Last week when I asked about topics to write on, Patricia sent this:
Write about “balancing right and wrong, and keeping on a good foundation to balance the good word, action, and intention in our lives!”

She shared with me a “Set of Disciplines” she likes to use as a tool to achieve this balance… What Patricia meant is how we act in tricky situations: How do we disagree with someone and not get angry? How do we show kindness to someone who is verbally offending or even abusing us? How do we help others without exhausting ourselves in the process? Or even how do we have great jobs, accumulate material wealth and stay surrendered to God and love – instead of protecting our treasure? I’m sure you can think of a hundred examples of this.

The “Set of Disciplines” she shared was a beautiful set of a Catholic version of Mindfulness practices.

It was constructed by French priest Fr. William Joseph Chaminade, who lived during the French Revolution of 1789. He called it the “System of Virtues” consistent with Five ‘Silences.’

I’d actually call it a ‘Set of Mindfulness Practices’ instead of ‘Virtues’ because ‘virtues’ may trigger doubt in my ability to actually do this – where discipline or practice is something I can develop.

In today’s words, I also think Mindfulness is a better word than ‘Silences.’
“Silence” for me silences all words, thoughts and feelings and lets me rest without action. When I ‘silence myself’ I am still… letting go of ALL thoughts (mind), signs, words, imaginations and feelings – so my soul (my awareness) can rest and surrender control (surrender into God’s presence).

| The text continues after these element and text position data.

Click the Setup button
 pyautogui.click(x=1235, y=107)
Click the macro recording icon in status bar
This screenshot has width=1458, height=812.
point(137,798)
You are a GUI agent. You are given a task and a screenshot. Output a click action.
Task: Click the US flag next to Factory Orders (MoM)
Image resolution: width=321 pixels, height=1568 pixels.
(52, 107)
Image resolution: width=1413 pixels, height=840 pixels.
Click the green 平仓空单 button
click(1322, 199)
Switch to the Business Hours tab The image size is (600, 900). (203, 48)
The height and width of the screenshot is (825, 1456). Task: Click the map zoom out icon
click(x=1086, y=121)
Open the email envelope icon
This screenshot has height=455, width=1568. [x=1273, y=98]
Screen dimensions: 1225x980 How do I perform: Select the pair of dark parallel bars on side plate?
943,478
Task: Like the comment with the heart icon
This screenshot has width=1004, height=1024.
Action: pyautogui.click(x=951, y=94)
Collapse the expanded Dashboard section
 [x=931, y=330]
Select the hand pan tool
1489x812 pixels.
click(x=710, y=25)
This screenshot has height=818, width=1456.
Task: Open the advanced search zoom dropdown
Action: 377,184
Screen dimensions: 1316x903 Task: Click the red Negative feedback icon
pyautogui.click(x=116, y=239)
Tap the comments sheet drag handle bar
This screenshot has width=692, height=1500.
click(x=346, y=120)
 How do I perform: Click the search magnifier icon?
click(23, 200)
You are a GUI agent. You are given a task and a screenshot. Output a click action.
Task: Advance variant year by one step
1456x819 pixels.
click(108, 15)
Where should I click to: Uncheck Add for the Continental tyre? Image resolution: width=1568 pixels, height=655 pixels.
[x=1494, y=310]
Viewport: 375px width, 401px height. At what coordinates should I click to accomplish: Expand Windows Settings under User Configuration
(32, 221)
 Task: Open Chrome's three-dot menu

With that in mind, here is the ‘Set’ that, yes I too believe can help us create that balance in life and experience the sense of peace, God’s presence in our lives, and love.

MINDFULNESS OF WORDS – paying attention to what words we use – whether we are speaking to others or saying to ourselves “I’m stupid!” is not constructive or life-giving, so if you wouldn’t say it to your child, you shouldn’t say it to yourself. Also, the word ‘never’ is a trap word – “You never help me!” we may accuse someone, when we really mean “I need your help.”

MINDFULNESS OF SIGNS – being aware of signs that we give out with our body language or level of presence to each other. Sitting at lunch with someone and checking out your phone says, “I have more important things to do than to visit with you.”

MINDFULNESS OF THE MIND – ‘the practice of filling our minds with life-giving thoughts and memories and letting go of those thoughts that cripple us’ (I love this!)

MINDFULNESS OF IMAGINATION – ‘helps us to dream dreams and reconfigure the possibilities for ourselves and the world’ – and filter out worry and anxiety. Imagining your failure or the scenario that you fear the most over and over again can be very destructive.

MINDFULNESS OF PASSIONS – I don’t like the word “passions” here… but Patricia’s little piece of paper with descriptions says: “identifying feelings and energies they evoke.” Feelings are emotional reactions to people, places and things. Thoughts and memories also create emotional reactions in our body. Being mindful of these – observing them without judgment is what many therapists use in achieving a good balance of being… which then becomes a solid foundation for everything else in our lives – our relationships, our actions, our successes and our inner peace.